Someone was singing as he wandered through into the kitchen, rubbing his eyes. It was Elena: she’d found the stash of kitchenware and was filling the coffee maker, warbling one of the more salacious passages of a famous saga to herself with—to Huw—a deeply annoying air of smug satisfaction.

“Humph.” He rummaged in the cupboard for a glass but came up with a chipped coffee mug instead. Rinsing it under the cold water tap, he asked, “Ready to face the day?”

“Oh yes!” She trilled, closing up the machine. She turned and grinned at him impishly. “It’s a wonderful day to explore a new world, don’t you think?”

“Just as long as we don’t leave our bones there.” Huw took a gulp of the slightly brackish tap water. “Yuck.” Ease up, she’s just being exuberant, he told himself. “Where’s Yul?”

“He’s still getting dressed—” She remembered herself and flushed. “He’ll be down in a minute.”

“Good.” Huw pressed his lips together to keep from laughing. Memo to self: do not taunt little brother’s girlfriend, little brother will be tetchy. “Coffee would be good, too, thanks,” he added.

“What are we going to do today?” she asked, eyes widening slightly.

“Hmm. Depends.”

“I was thinking about doing breakfast,” rumbled Hulius, from the doorway.

“That—” Huw brightened “—sounds like a great idea. Got to wait for the duke’s say-so before we continue, anyway,” he added. “Breakfast first, then we can get ready for a camping trip.”

Huw drove into town carefully, hunting for the diner he’d spotted the day before. He steered the youngsters to a booth at the back before ordering a huge breakfast—fried eggs, bacon, half a ton of hash browns, fried tomatoes, and a large mug of coffee. “Go on, pig out,” he told Elena and Hulius, “you’re going to be sorry you didn’t later.”

“Why should I?” asked Elena, as the waitress ambled off towards the kitchen. “I’ll be sorry if I’m fat and ugly before my wedding night!”

Huw glanced at his brother: Yul was studiously silent, but Huw could just about read his mind. Not the sharpest knife in the box… “We’re going back to the forest,” Huw explained laboriously, “and we’re staying there for at least one night, maybe two, in a tent. It’s going to be very cold. Your body burns more calories when you’re cold.”

“Oh!” She glared at him. “Men!” Yul winked at him, then froze as the waitress reappeared with a jug of coffee. “No sense of humor,” she humphed.

“Okay, so we’re humor-impaired” Huw started on his hash browns. “Listen, we—” he paused until the waitress was out of earshot “—it depends what orders we receive, alright? It’s possible his grace will tell me to sit tight until he can send a support team…but I don’t think it’s likely. From what I can gather, we’re shorthanded everywhere and anyone who isn’t essential is being pulled in for the corvee, supporting security operations, or running interference.
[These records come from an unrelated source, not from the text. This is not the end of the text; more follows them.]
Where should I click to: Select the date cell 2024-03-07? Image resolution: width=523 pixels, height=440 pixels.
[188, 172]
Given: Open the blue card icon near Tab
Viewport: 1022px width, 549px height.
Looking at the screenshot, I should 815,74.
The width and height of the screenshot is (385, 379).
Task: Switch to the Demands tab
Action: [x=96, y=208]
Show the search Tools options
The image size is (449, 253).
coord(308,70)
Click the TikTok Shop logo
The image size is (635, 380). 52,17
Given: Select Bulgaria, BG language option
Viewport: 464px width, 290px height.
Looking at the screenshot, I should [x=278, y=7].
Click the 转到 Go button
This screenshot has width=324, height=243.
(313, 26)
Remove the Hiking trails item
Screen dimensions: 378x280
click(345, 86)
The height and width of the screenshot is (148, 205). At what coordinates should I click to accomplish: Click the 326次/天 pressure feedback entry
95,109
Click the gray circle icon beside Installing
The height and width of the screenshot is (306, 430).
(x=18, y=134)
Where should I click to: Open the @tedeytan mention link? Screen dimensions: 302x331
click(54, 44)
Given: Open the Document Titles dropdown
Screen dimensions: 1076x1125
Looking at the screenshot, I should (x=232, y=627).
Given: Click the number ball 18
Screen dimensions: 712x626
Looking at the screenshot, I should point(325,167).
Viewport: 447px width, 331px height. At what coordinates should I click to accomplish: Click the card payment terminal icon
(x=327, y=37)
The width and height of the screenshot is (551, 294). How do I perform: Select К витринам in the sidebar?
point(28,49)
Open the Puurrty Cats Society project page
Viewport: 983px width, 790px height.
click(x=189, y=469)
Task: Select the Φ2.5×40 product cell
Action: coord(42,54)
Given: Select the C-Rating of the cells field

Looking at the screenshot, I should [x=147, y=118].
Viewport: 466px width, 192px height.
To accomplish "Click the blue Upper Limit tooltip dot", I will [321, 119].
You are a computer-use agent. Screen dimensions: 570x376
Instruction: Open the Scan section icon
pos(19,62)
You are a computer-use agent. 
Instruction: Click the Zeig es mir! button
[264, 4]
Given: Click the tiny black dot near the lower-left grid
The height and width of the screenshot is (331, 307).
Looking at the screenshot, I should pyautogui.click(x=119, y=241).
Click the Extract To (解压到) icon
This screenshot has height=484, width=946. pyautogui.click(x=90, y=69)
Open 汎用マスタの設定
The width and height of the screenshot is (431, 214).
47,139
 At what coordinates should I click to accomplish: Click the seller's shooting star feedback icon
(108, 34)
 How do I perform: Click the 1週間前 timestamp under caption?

So my best bet is, he’ll read my report and say ‘carry on.’ But until I get confirmation of that, we’re not going across.”

Elena stabbed viciously at her solitary fried egg. “To what end are we going?”

“To see if that stuff Yul found really is the remains of a roadbed. To look around and get some idea of the vegetation, so I can brief a real tree doctor when we’ve got time to talk to one. To plant a weather station and seismograph. To very quietly see if there’s any sign of inhabitation. To boldly go where no Clan explorer has gone before. Is that enough to start with?”

“Eh.” Yul paused with his coffee mug raised. “That’s a lot to bite off.”

“That’s why all three of us are going, this time.” Huw took another mouthful. “And we’re all taking full packs instead of piggybacking. That ties us down for an hour, minimum, if we run into trouble, but going by your first trip, there didn’t seem to be anybody home. We might have wildlife trouble, bears or wolves, but that shouldn’t be enough to require an immediate withdrawal. So unless the duke says ‘no,’ we’re going camping.”